Jetzt ist Ihre Meinung gefragt: Hier können Sie Ihren Kommentar zum Quickpoll veröffentlichen und mit  anderen Lesern darüber diskutieren.


----------



## Agent-Kiwi (9. Juni 2007)

Coole Sache.   

MfG


----------



## XIII13 (10. Juni 2007)

Lil-K38 am 09.06.2007 17:29 schrieb:
			
		

> Coole Sache.
> 
> MfG



Stimmt, aber wird nur wenig benutzt.


----------



## Knabe (10. Juni 2007)

Ich habe mir mal einige Profile angeschaut, hätte aber selber keine Lust einen Blog zu erstellen o.Ä...


----------



## DawnHellscream (10. Juni 2007)

ich such aber ifnd den sinn von Blogs eh nich


----------



## DoktorX (10. Juni 2007)

ich benutz es ab und zu, jedoch stört es mich, wenn ih aufn name klicke, das net merh das popup erscheint, sondern die mypcgamespage von dem member.


----------



## MICHI123 (10. Juni 2007)

äh, worum zum geier gehts?


----------



## Icefighter (10. Juni 2007)

DoktorX am 10.06.2007 16:20 schrieb:
			
		

> ich benutz es ab und zu, jedoch stört es mich, wenn ih aufn name klicke, das net merh das popup erscheint, sondern die mypcgamespage von dem member.


Richtig!
Ich vermisse einfach diese ganzen Infos, wie zuletzt eingeloggt am, letzte Forenposts usw.!


----------



## DoktorX (10. Juni 2007)

Zur Not kann mana uf den avatar kliken. Aber bei leuten die keinen avatar haben, geht das nicht.

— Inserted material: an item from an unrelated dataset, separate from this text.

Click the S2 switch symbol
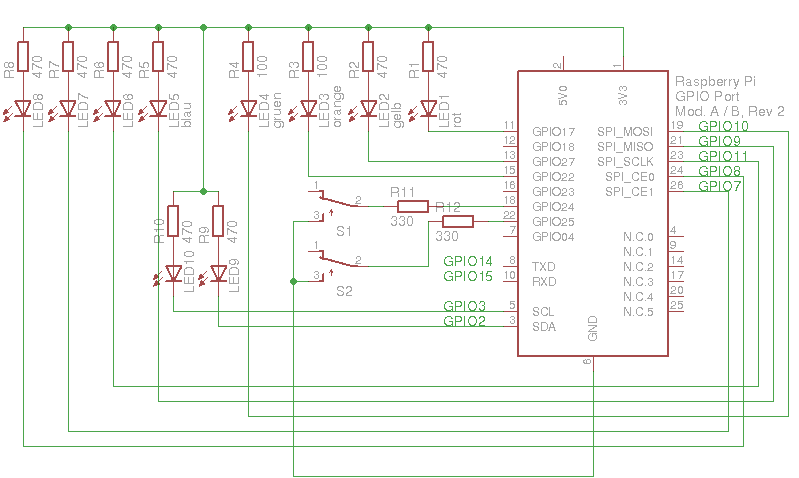The width and height of the screenshot is (799, 478). pos(335,261)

Michi, setz mal die Brille auf.


Spoiler



Oben rechts falls du es nicht siehst.


----------



## Mothman (10. Juni 2007)

Bisher hab ich das noch nicht genutzt. Blogs interessieren mich nicht und persönliche "Homepages" auch nicht. Aber immerhin bin ich dadurch auf die Möglichkeit aufmerksam geworden, automatisch an Gewinnspielen teilzunehmen. Hoffentlich hab ich mal Glück.


----------



## Teslatier (10. Juni 2007)

Icefighter am 10.06.2007 16:46 schrieb:
			
		

> DoktorX am 10.06.2007 16:20 schrieb:
> 
> 
> 
> ...


Das geht. Einfach auf den Avatar klicken, und nicht auf den Namen.


----------



## Shadow_Man (10. Juni 2007)

Also bisher hab ich die neuen Funktionen wie blogs etc. noch nicht benutzt, war da bisher zu faul zum schreiben   



			
				Teslatier am 10.06.2007 21:53 schrieb:
			
		

> ]
> Das geht. Einfach auf den Avatar klicken, und nicht auf den Namen.

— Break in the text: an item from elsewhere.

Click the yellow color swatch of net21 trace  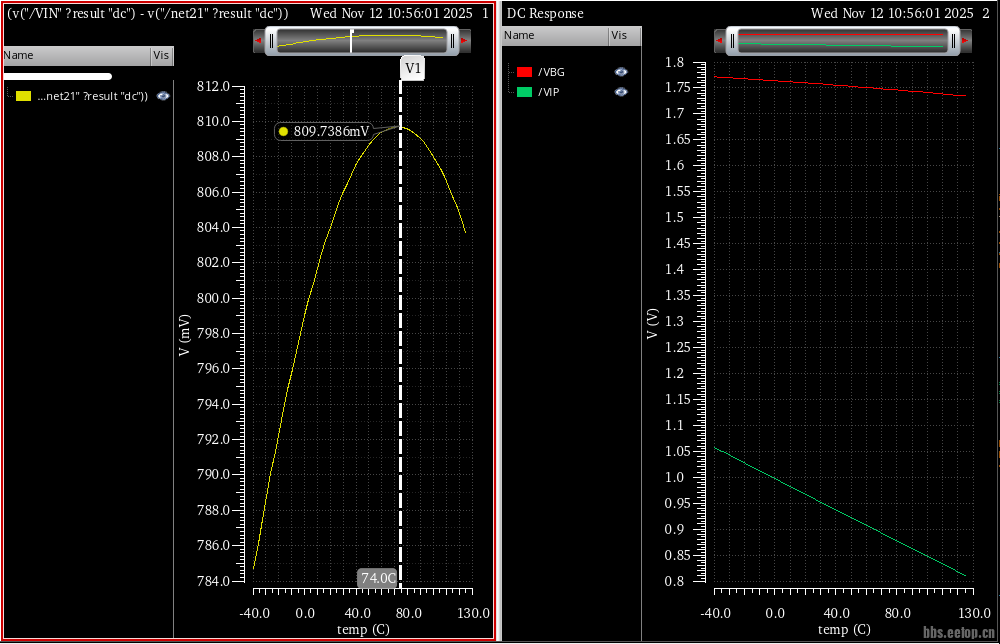click(x=24, y=96)
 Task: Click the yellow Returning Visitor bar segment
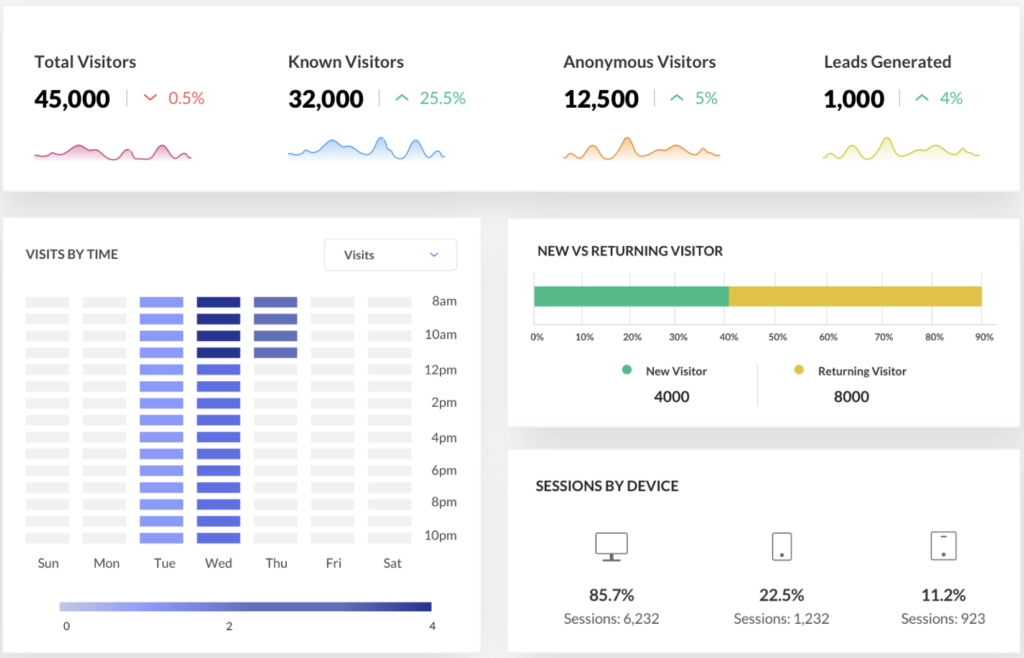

Ist nur schlecht bei Leuten die keinen Avatar haben, da wirds schon komplizierter


----------



## TBrain (10. Juni 2007)

Joa, wird alles von mir genutzt. Bis auf die Blog-Funktion, weil:

Erstens: Keine Ahnung was ich da schreiben soll

Zweitens: Ich habe leider keine "Haves & Wants"


----------



## SoSchautsAus (11. Juni 2007)

Shadow_Man am 10.06.2007 22:06 schrieb:
			
		

> Teslatier am 10.06.2007 21:53 schrieb:
> 
> 
> 
> ...


Es geht zur Not immer noch über die Mitglieder-Liste. Da muss man halt den Nick aus dem Forum kopieren und in das Suchfeld einfügen. Eindeutig zu umständlich. 

@ topic: Logo! 

SSA


----------



## SteGERSTENBERG (11. Juni 2007)

ich hab bisher genau einen gästebucheintrag geschrieben...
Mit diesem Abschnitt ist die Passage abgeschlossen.